Sabine Bischoff

Personal information
- Born: 21 May 1958 Koblenz, West Germany
- Died: 6 March 2013 (aged 54) Weikersheim, Germany
- Height: 1.69 m (5 ft 7 in)
- Weight: 64 kg (141 lb)

Sport
- Sport: Fencing
- Club: FC Tauberbischofsheim

Medal record
Representing West Germany
Olympic Games
| Gold medal – first place | 1984 Los Angeles | Foil, team |
World Fencing Championships
| Gold medal – first place | Barcelona 1985 | Team foil |
| Silver medal – second place | Clermont-Ferrand 1981 | Team foil |
| Silver medal – second place | Vienna 1983 | Team foil |
| Silver medal – second place | Barcelona 1985 | Individual foil |
| Bronze medal – third place | Melbourne 1979 | Team foil |
| Bronze medal – third place | Roma 1982 | Team foil |
| Bronze medal – third place | Sofia 1986 | Team foil |

= Sabine Bischoff =

German fencer (1958–2013)

Sabine Bischoff (21 May 1958 - 6 March 2013) was a German fencer.

==Biography==
Sabine Bischoff fought for the Fencing-Club Tauberbischofsheim. She won a gold medal in the team foil at the 1984 Summer Olympics, which was the first German Olympic gold medal in this event.
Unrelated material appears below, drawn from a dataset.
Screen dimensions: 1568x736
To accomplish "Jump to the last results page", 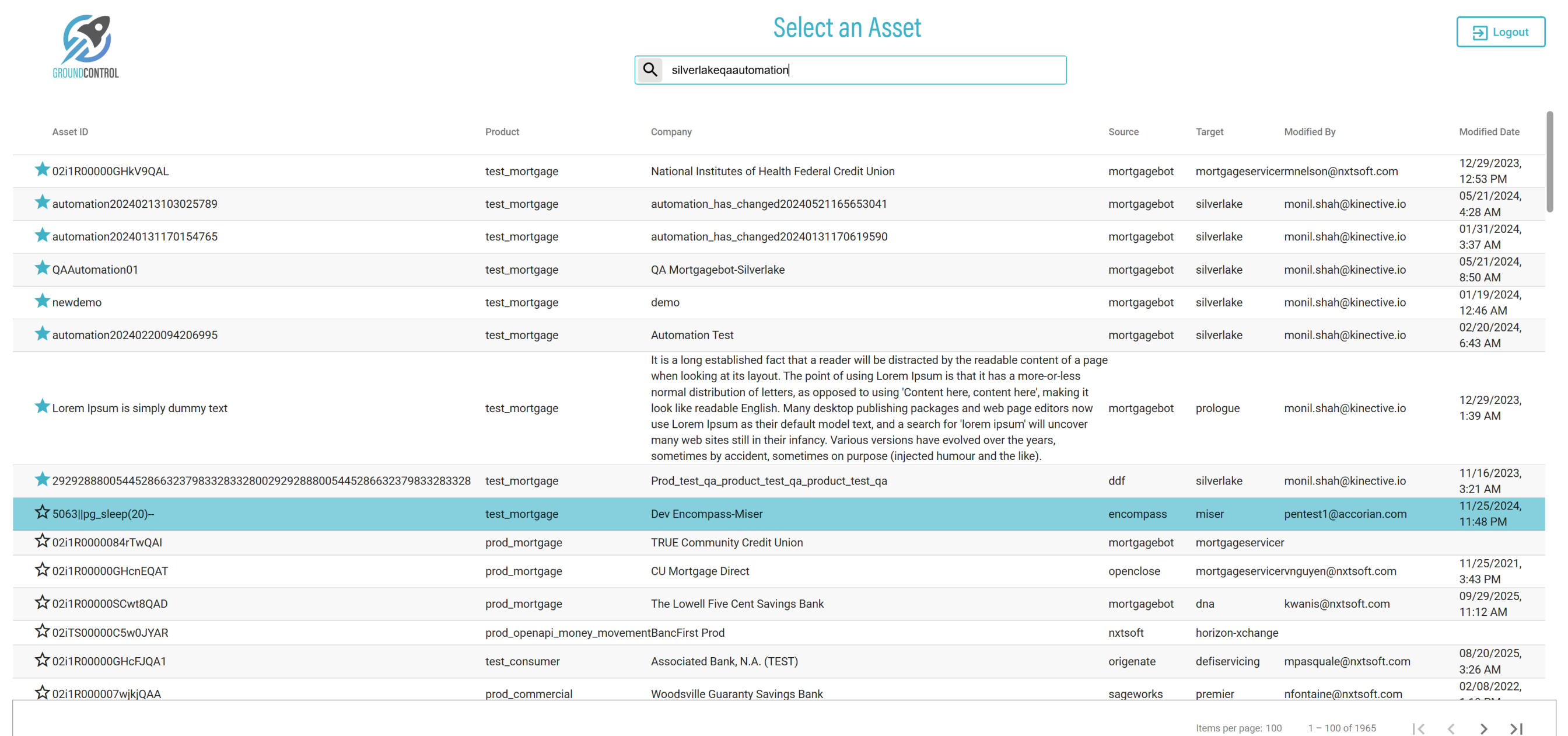I will (x=1516, y=728).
Between 1979 and 1986 Bischoff won six medals at world championships in the same team foil event, including a gold in 1985; she lost the individual foil final in 1985 to her teammate Cornelia Hanisch.

Bischoff had degrees in psychology, history and social sciences, and worked as a high school teacher after retiring from competitions. She died after a long, chronic disease. Her brother Stefan also competed in foil, but at a national level.